Peter Haytaian, President of Carelon

With respect to Carelon external growth, we continue to see nice momentum. For 2024, we've already exceeded our total sales for 2023. Gail mentioned several new wins, particularly in behavioral health, and our pipeline for 2025 is strong as we actively sell. We've seen traction in both insights and behavioral health, demonstrating the value we provide to our partners.

Mark Kaye, CFO

The seasonality of the adjusted diluted EPS in 2024 is expected to align with the past few years, with approximately 55% of earnings in the first half of the year. We expect workday seasonality to positively influence fourth-quarter results as we move towards normalization.

Gail Boudreaux, President and CEO

Thank you, Mark, and thanks for the question, Whit. I would like to add to Pete's observations about the momentum inside of Carelon. We're seeing really nice traction. Thank you. And next question, please.

Operator, Operator

Next, we'll go to the line of Nathan Rich from Goldman Sachs. Please go ahead.

Nathan Rich, Analyst

Great, good morning, and thanks for the questions. Gail, I wanted to follow up on your comments about the Medicare business and balancing growth and margins. Could you elaborate on that? Does that remain on track for 2024? Do you expect to plan for further improvement in 2025?

Gail Boudreaux, President and CEO

As I shared in my opening comments, the Medicare rate announcement represents the second consecutive cuts to the program that we know will result in increased premiums and reduced benefits for seniors with disabilities. Our approach remains disciplined. We're focused on building a sustainable, attractive, long-term business while balancing growth and margins. It's too early to provide specifics for the 2025 bid at this stage, but we're aiming to keep our members satisfied and prioritize our key business areas. Thank you for the question. Next question, please.

Operator, Operator

Next, we'll go to the line of Stephen Baxter from Wells Fargo. Please go ahead.

Stephen Baxter, Analyst

Hi, thanks. I noticed now you're discussing at least a 12% earnings per share CAGR as your long-term expectations. You've previously mentioned a 12% to 15% range. Should we interpret this as a change?

Mark Kaye, CFO

These two targets should be seen as synergistic. We remain committed to achieving a long-term adjusted earnings per share CAGR of 12% to 15% through 2027. We are confident that through business cycles, the earnings potential from our operations will sustain a long-term compound annual growth rate of at least 12%.
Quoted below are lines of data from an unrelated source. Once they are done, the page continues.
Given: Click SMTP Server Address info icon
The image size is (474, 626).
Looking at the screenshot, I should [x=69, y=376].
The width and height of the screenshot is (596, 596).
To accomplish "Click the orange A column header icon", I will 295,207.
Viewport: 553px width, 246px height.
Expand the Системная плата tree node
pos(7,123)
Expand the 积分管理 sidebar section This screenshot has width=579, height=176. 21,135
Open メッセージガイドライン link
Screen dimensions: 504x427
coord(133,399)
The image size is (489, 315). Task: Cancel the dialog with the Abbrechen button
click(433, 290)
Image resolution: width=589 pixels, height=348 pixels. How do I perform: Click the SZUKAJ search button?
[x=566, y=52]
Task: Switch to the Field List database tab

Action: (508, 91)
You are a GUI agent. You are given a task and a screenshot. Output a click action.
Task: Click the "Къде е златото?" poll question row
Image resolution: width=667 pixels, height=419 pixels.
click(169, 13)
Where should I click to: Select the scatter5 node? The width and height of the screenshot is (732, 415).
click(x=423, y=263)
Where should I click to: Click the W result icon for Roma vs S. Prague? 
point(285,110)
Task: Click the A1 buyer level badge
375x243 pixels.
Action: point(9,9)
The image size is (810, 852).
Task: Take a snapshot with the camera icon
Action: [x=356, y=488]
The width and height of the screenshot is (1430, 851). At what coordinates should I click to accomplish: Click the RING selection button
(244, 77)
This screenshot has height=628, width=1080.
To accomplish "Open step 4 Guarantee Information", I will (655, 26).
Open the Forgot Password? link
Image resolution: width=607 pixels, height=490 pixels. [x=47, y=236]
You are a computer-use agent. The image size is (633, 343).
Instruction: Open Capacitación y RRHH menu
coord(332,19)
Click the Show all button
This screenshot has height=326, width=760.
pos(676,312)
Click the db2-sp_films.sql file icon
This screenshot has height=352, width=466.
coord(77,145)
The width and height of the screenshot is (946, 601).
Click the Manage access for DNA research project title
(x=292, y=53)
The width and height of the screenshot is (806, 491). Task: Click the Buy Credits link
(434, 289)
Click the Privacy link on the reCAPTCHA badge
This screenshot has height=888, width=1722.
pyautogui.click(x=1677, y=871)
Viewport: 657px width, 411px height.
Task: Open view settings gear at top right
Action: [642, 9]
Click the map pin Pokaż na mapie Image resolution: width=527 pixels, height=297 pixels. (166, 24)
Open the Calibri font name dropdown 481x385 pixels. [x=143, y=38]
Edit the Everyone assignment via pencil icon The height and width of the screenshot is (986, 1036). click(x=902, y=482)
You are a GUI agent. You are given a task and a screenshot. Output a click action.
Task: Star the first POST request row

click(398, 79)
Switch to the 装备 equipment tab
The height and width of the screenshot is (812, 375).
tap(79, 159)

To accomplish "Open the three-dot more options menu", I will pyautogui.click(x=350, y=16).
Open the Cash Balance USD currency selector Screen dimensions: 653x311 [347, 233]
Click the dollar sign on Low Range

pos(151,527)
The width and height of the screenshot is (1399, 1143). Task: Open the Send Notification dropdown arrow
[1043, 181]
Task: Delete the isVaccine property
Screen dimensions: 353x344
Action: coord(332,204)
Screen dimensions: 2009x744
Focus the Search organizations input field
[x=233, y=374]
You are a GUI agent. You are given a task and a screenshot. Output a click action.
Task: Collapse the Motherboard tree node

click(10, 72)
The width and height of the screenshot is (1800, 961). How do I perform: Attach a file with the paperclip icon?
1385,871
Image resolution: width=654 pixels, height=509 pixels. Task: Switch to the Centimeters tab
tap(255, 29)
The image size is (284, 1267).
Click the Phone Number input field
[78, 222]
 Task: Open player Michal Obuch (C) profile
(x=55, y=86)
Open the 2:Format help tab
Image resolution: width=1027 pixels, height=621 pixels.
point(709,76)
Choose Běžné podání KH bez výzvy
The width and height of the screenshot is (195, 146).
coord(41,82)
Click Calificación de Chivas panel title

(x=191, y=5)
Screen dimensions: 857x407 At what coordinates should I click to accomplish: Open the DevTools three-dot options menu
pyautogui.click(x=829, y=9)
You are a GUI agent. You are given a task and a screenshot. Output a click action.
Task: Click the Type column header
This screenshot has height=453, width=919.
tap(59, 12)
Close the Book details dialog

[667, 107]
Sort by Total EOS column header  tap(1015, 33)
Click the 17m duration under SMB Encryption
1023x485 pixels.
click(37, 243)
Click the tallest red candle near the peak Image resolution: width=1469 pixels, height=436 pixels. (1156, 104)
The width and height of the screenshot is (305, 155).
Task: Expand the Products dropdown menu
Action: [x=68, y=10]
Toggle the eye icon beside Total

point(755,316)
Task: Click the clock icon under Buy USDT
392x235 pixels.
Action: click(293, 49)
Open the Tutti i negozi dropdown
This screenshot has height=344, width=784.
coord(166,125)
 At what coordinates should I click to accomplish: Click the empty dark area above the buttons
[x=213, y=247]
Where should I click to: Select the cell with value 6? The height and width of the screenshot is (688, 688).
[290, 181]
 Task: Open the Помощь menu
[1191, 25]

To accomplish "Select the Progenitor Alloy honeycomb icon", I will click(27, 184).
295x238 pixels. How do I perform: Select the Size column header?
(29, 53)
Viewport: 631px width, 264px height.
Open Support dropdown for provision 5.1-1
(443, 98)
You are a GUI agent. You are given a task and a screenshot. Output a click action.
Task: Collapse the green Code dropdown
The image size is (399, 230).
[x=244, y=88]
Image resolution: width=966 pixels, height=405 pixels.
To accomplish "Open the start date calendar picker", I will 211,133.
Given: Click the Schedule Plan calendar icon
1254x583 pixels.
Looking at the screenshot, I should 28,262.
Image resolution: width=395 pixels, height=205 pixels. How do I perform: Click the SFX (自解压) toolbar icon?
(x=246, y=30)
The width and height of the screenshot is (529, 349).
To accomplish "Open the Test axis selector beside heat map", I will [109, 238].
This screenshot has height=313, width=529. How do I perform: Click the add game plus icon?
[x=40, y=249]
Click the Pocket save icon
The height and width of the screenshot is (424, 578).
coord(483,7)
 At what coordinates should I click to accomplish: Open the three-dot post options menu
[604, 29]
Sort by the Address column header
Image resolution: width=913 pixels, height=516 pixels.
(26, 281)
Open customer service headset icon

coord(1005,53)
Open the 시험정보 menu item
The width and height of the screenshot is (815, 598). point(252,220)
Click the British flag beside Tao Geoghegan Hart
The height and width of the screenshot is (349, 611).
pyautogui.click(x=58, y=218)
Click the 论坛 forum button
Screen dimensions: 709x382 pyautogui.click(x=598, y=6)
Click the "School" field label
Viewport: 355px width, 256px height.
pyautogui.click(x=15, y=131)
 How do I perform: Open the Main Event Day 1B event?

Gail Boudreaux, President and CEO

Next question, please.

Operator, Operator

Next, we'll go to the line of Sarah James from Cantor Fitzgerald. Please go ahead.

Sarah James, Analyst

Thank you. Just wanted to clarify a couple of things. On the reserve boost, are you saying the 1.7 days is fully related to conservatism via Change? Can you give us a sense of your Medicaid rate seasonality?

Mark Kaye, CFO

The sequential increase in days in claims payable by 1.7 days is primarily related to Change Healthcare. It's worth noting that neither the decrease in claims receipts nor the reserve accrual related to this disruption had any discernible impact on our benefit expense ratio or P&L. The incurred claims are completely consistent with our expectations. Our operating cash flow is on track to meet or exceed our previous guidance.

Felicia Norwood, President of Government Health Benefits Business

With respect to our Medicaid states and when our rates are up for renewal, we have roughly 10 states that renew in January, another state that renews in April, another nine in July, and the last two renew in September and October.

Gail Boudreaux, President and CEO

Thank you very much for your questions. We're pleased to be off to a solid start this year, confident in ongoing execution of our strategy and the balance and resilience of our diverse set of businesses positioning us well for 2024 and beyond. We're excited about the future and look forward to sharing more progress with you in the coming year. Thank you for your interest in Elevance Health and have a great rest of your week.

Operator, Operator

Ladies and gentlemen, a recording of this conference will be available for replay after 11:00 a.m. today through May 17, 2024. This concludes our conference for today. Thank you for your participation.